Dalam beleid yang tertuang tersebut, tepatnya di Pasal 2 ayat 1 Pajak Pertambahan Nilai yang terutang atas penyerahan Kendaraan Bermotor Listrik (KBL) Berbasis Baterai Roda Empat Tertentu dan/atau KBL Berbasis Baterai Bus Tertentu kepada pembeli ditanggung Pemerintah untuk tahun anggaran 2023.

Sedangkan di Pasal 3 ayat 1, KBLBB roda empat tertentu, dan KBLBB bus tertentu sebagaimana dimaksud dalam Pasal 2 harus memenuhi kriteria nilai TKDN.

Pasal 3 Ayat 2, kriteria nilai TKDN sebagaimana dimaksud pada ayat 1, sebagai berikut:

a. KBL Berbasis Baterai Roda Empat Tertentu dengan nilai TKDN minimum sebesar 40% (empat puluh persen);
b. KBL Berbasis Baterai Bus Tertentu dengan nilai TKDN minimum sebesar 40% (empat puluh persen);
c.

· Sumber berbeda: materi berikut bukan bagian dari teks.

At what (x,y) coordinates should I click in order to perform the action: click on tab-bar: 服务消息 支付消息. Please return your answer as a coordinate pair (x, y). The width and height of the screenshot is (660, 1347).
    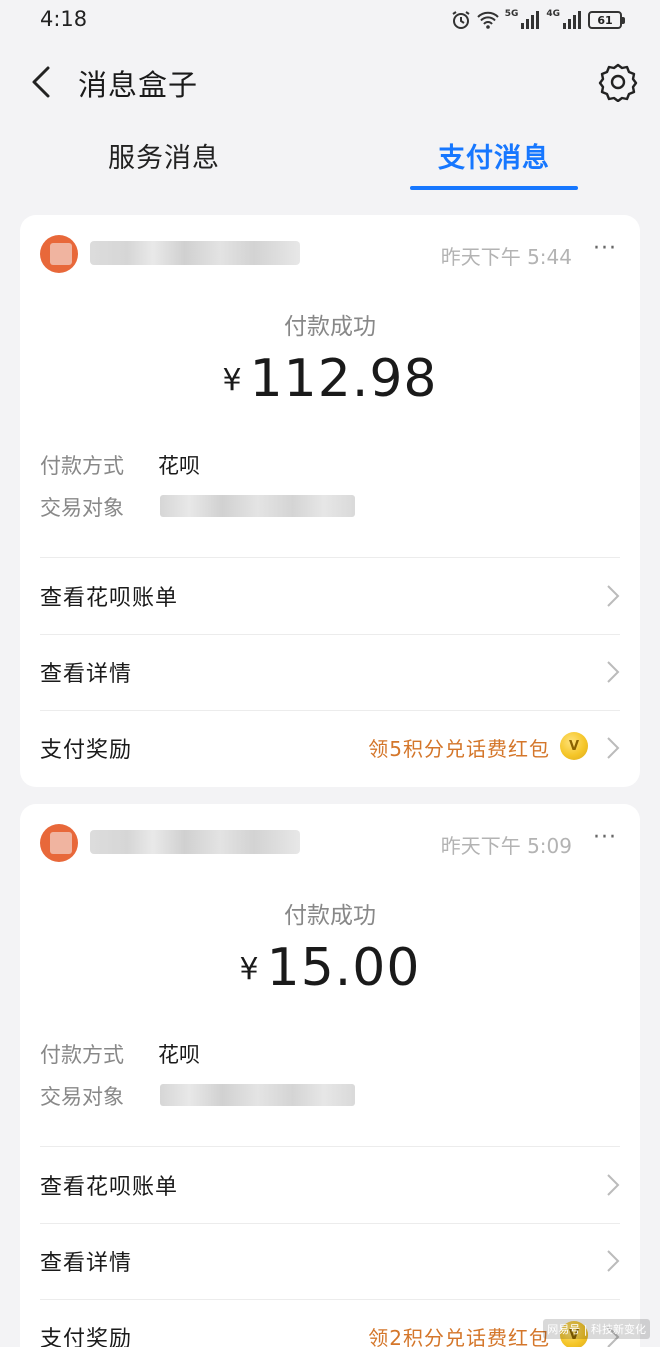
    Looking at the image, I should click on (330, 159).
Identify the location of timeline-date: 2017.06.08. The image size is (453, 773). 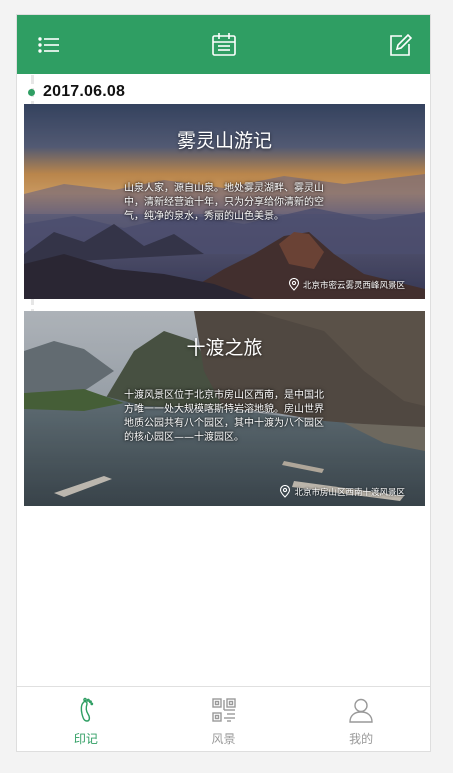
(76, 92).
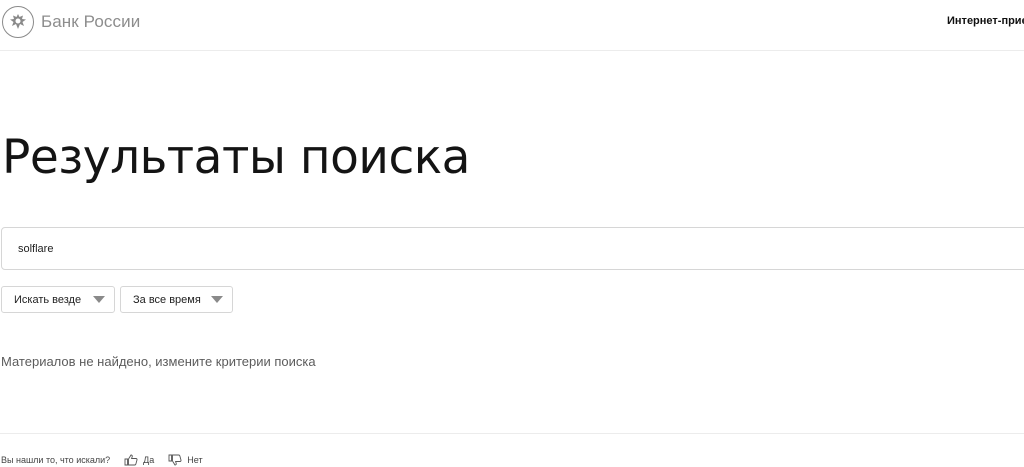 The image size is (1024, 467). What do you see at coordinates (512, 26) in the screenshot?
I see `site-header: Банк России Интернет-приемная` at bounding box center [512, 26].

KBL Berbasis Baterai Bus Tertentu dengan nilai TKDN minimum sebesar 20% (dua puluh persen) sampai dengan kurang dari 40% (empat puluh persen).

Sementara itu, dalam pernyataan Kementerian Perindustrian (Kemenperin) hanya ada dua model listrik yang sudah memenuhi syarat terkait nilai minimum TKDN, yaitu Hyundai Ioniq 5 dan Wuling Air ev.

“Pasal 4 Ayat 2, Pajak Pertambahan Nilai yang ditanggung Pemerintah atas penyerahan KBL Berbasis Baterai Roda Empat Tertentu dan KBL Berbasis Baterai Bus Tertentu yang memenuhi kriteria nilai TKDN sebagaimana dimaksud dalam Pasal 3 ayat 2 huruf a dan huruf b sebesar 10% (sepuluh persen) dari Harga Jual,” bunyi dari Permenkeu tersebut, dikutip Sabtu (1/4/2023).

Selanjutnya, dalam Pasal 4 Ayat 3 Pajak Pertambahan Nilai yang ditanggung Pemerintah atas penyerahan KBL Berbasis Baterai Bus Tertentu yang memenuhi kriteria nilai TKDN sebagaimana dimaksud dalam Pasal 3 ayat 2 huruf c sebesar 5% (lima persen) dari Harga Jual.

Terakhir, dalam Pasal 5 Pajak Pertambahan Nilai yang ditanggung Pemerintah sebagaimana dimaksud dalam Pasal 4 ayat (2) dan ayat (3) diberikan untuk Masa Pajak April 2023 sampai dengan Masa Pajak Desember 2023.